Chronic kidney disease affects more than 9% of the world’s population, representing a prevalence of nearly 700 million cases. A team of researchers showed that aldosterone, a steroid hormone secreted by the adrenal glands, is associated with an increased risk of developing chronic kidney disease and end-stage renal disease. The study which was published in the European Heart Journal, suggests that an existing drug that targets the action of aldosterone could help prevent the onset of chronic kidney disease.
Aldosterone, secreted by the adrenal glands via the kidneys, regulates salt and water in the body and plays a key role in controlling blood pressure. It is also known that too much aldosterone can lead to high blood pressure, cardiovascular disease, and kidney disease.
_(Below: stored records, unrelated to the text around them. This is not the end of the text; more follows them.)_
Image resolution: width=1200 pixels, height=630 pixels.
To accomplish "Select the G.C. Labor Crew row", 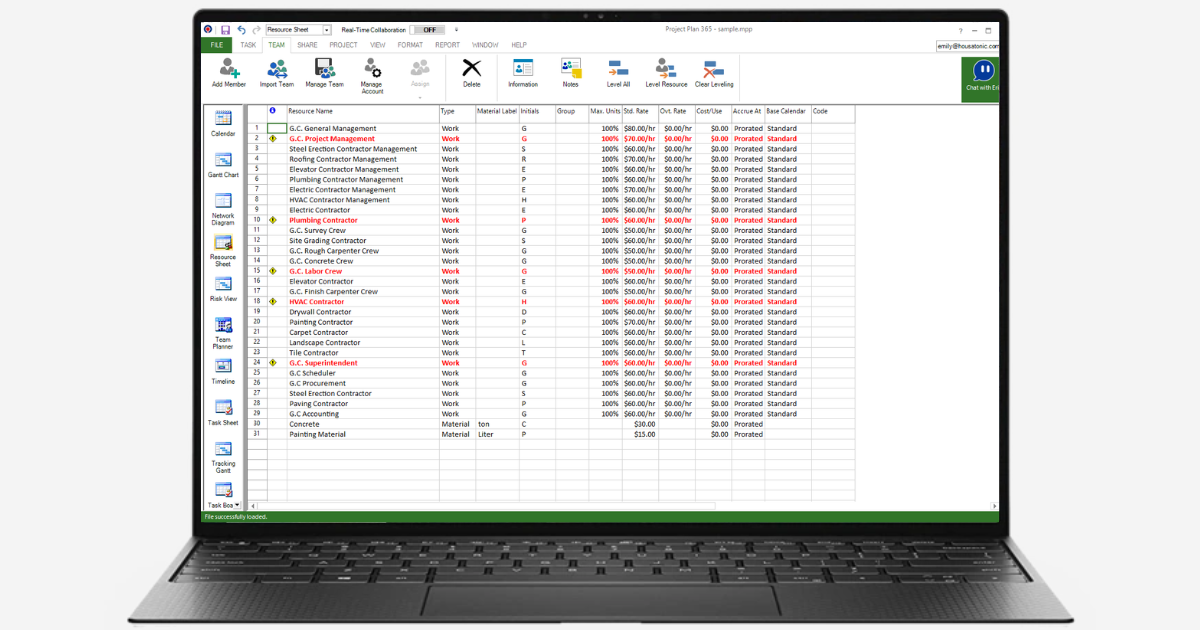I will coord(551,271).
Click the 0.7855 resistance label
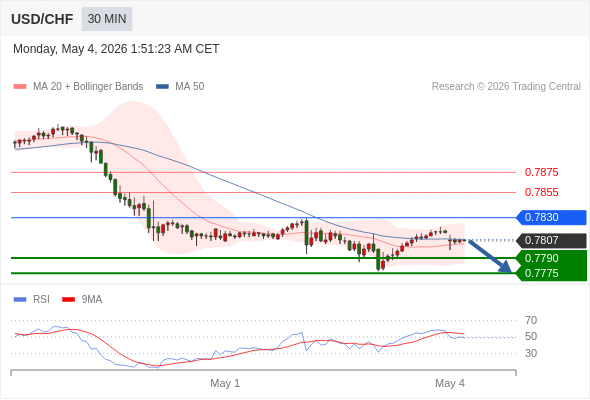This screenshot has width=590, height=400. (x=541, y=192)
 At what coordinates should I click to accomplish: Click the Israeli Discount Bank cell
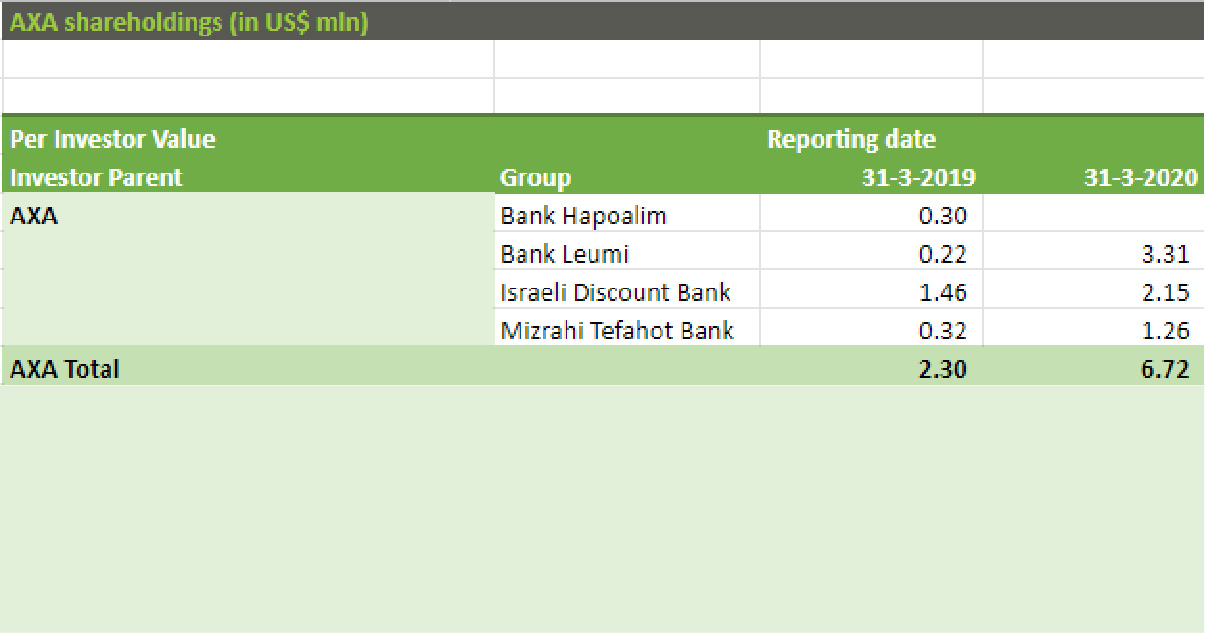627,291
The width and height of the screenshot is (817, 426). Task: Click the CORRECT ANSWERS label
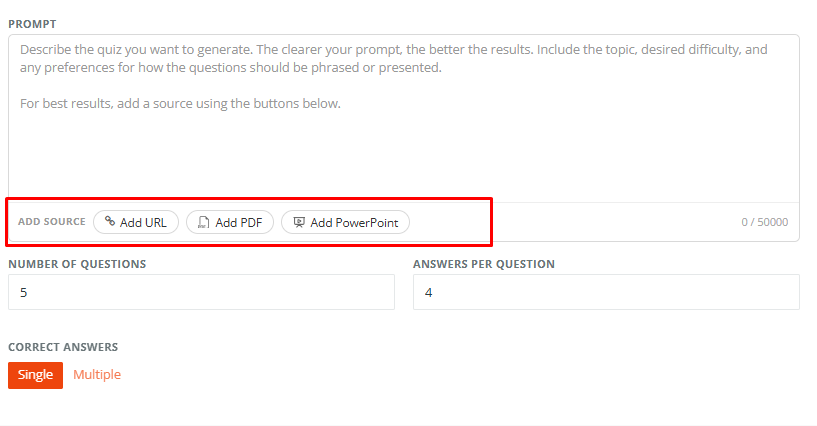point(63,347)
The Boston University team confirmed that aldosterone plays a role in certain cardiovascular diseases. Additionally, the risk of worsening kidney failure and progression to end-stage renal disease appears to be independent of whether patients have diabetes. The study’s lead author, Dr. Ashish Verma, a professor at Boston University, points to recent randomized controlled trials that have shown that finerenone, used to treat heart failure, is also effective in treating diabetic nephropathy and may delay the development of chronic kidney failure. Still, the role of aldosterone in kidney failure has never been directly studied.
Possible beneficial effects of finerenone
The drug targets mineralocorticoid receptors, which, when activated by aldosterone, promote hypertension, cardiovascular, and kidney disease. Although excessive aldosterone levels are very common but usually undiagnosed, finerenone appears to be effective in reducing high levels and thus the development of kidney failure.
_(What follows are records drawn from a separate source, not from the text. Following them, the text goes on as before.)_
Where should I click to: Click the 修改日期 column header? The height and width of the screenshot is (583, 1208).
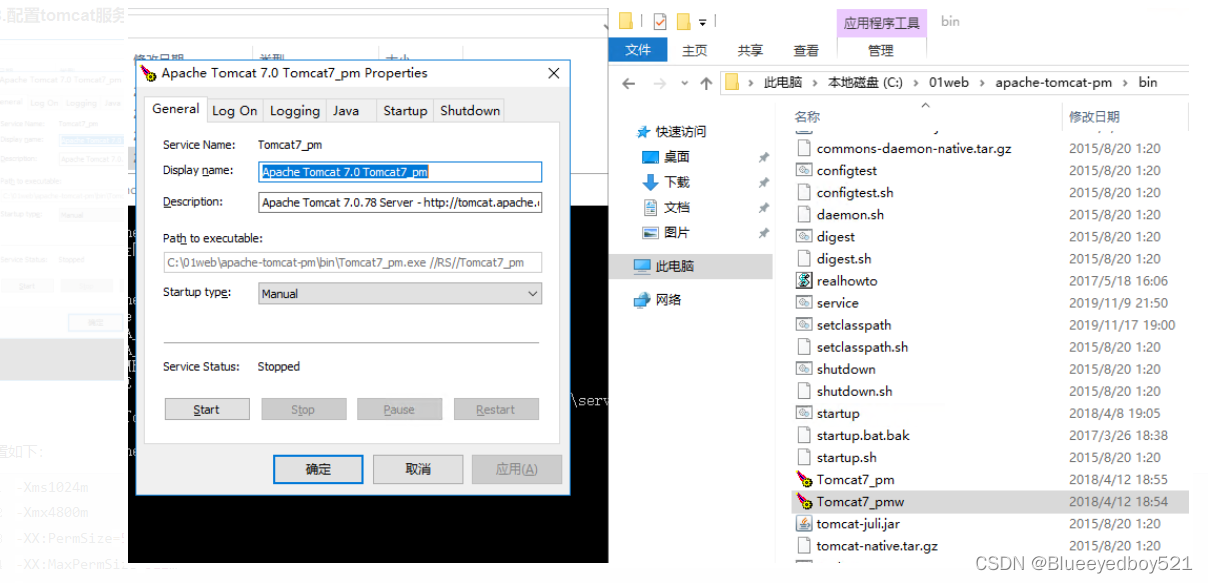(1095, 116)
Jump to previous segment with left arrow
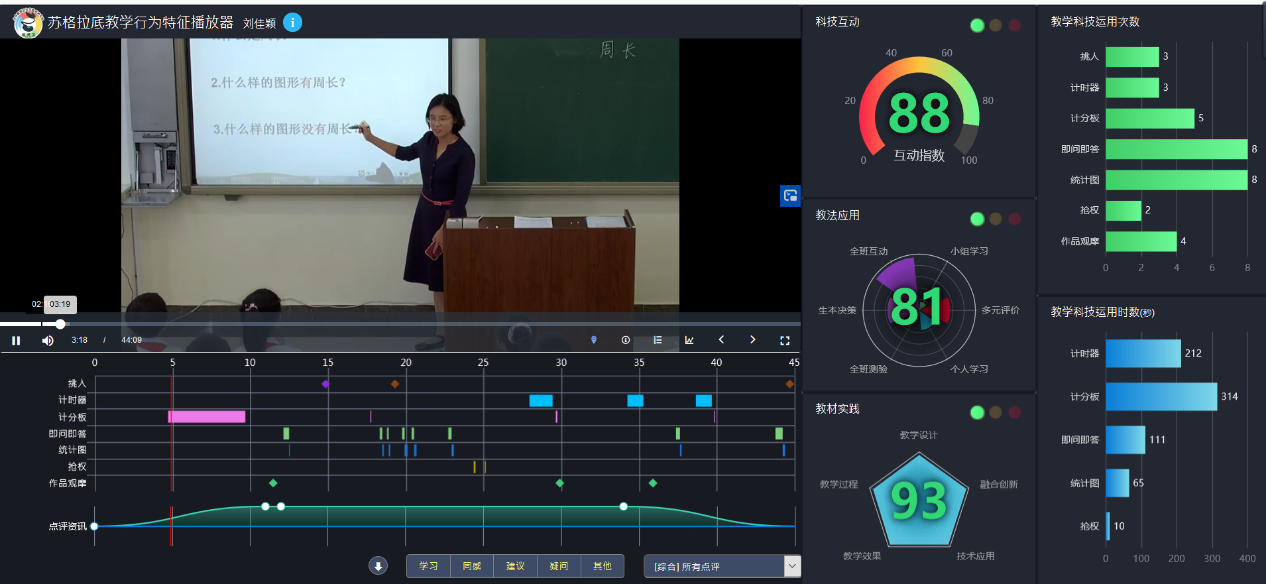Screen dimensions: 1266x584 coord(721,340)
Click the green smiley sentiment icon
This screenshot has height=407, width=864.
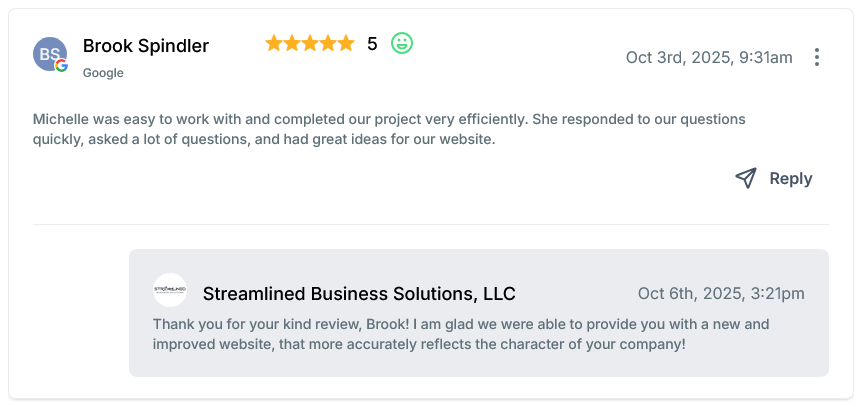pos(402,43)
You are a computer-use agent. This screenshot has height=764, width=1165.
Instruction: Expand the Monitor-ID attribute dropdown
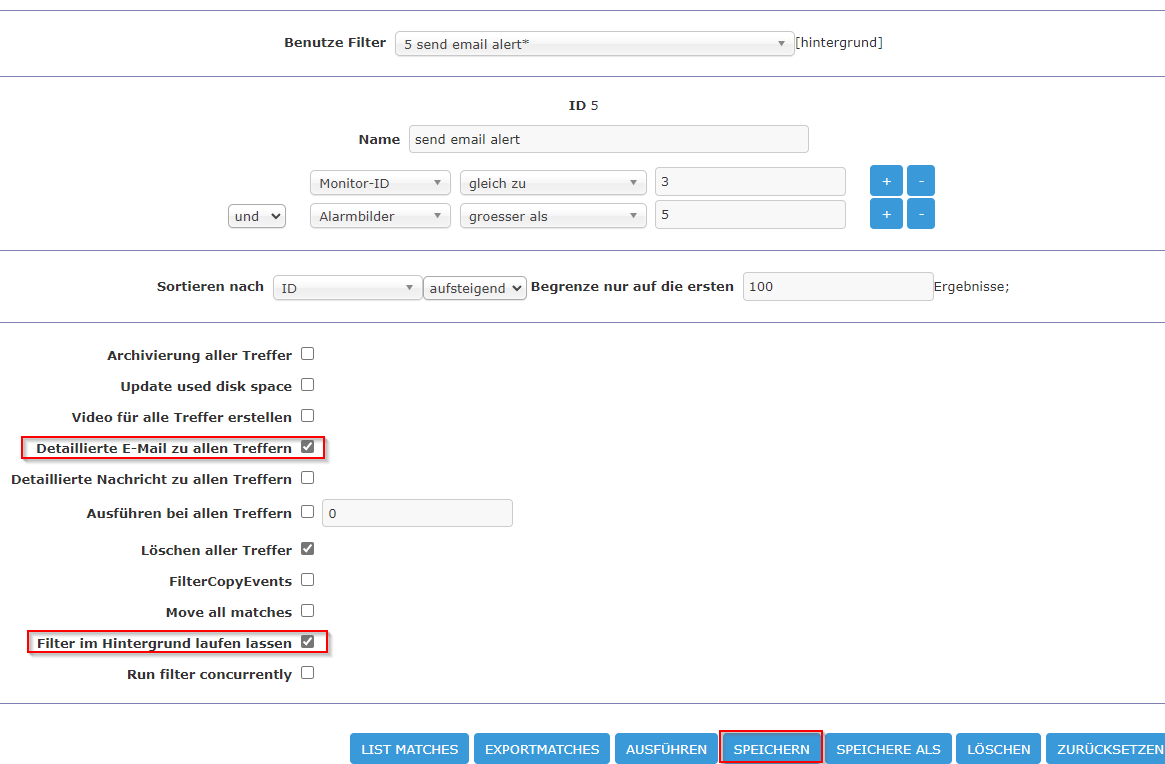pyautogui.click(x=380, y=183)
The team validated this hypothesis by assessing the association between blood aldosterone concentrations and the development of kidney disease in 3,680 patients aged 21 to 74 years who participated in the Chronic Kidney Disease Cohort Study, which was conducted between 2003 and 2008 and followed for an average of 10 years. Progression of chronic kidney disease is defined as a 50% decrease in the ability of the kidneys to filter blood through the blood vessels (estimated glomerular filtration rate – eGFR). During this period, 1,412 or 38% of participants experienced kidney failure.
The analysis showed that:
- Higher aldosterone concentrations are well associated with lower eGFR, lower blood potassium levels, and higher urine potassium and protein concentrations.
- After adjusting for possible confounders such as medications, other medical conditions, age, ethnicity, height, and weight, each doubling of blood aldosterone levels are associated with an 11% increased risk of progression to kidney failure.
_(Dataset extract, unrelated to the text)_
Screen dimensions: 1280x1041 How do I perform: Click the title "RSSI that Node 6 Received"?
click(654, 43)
- Patients with the highest blood aldosterone levels (25%) have a 45% increased risk of chronic kidney disease compared to the 25% of patients with the lowest blood aldosterone levels.
- These risk levels are similar whether or not patients also have diabetes, suggesting that aldosterone levels are an independent risk factor for chronic kidney disease.
The authors of the study have for the first time explained the mechanism by which mineralocorticoid receptor antagonists can delay the onset of kidney failure – even in nondiabetic patients. The US Food and Drug Administration (FDA) has approved finerenone for use in patients with chronic kidney disease and diabetes. A randomized controlled trial is ongoing to validate the efficacy and safety of finerenone in patients with non-diabetic kidney disease.
Finally, the study suggests that aldosterone levels should be assessed in all patients at risk and/or with a cardiorenal disease, especially if they are obese and/or suffer from resistant hypertension.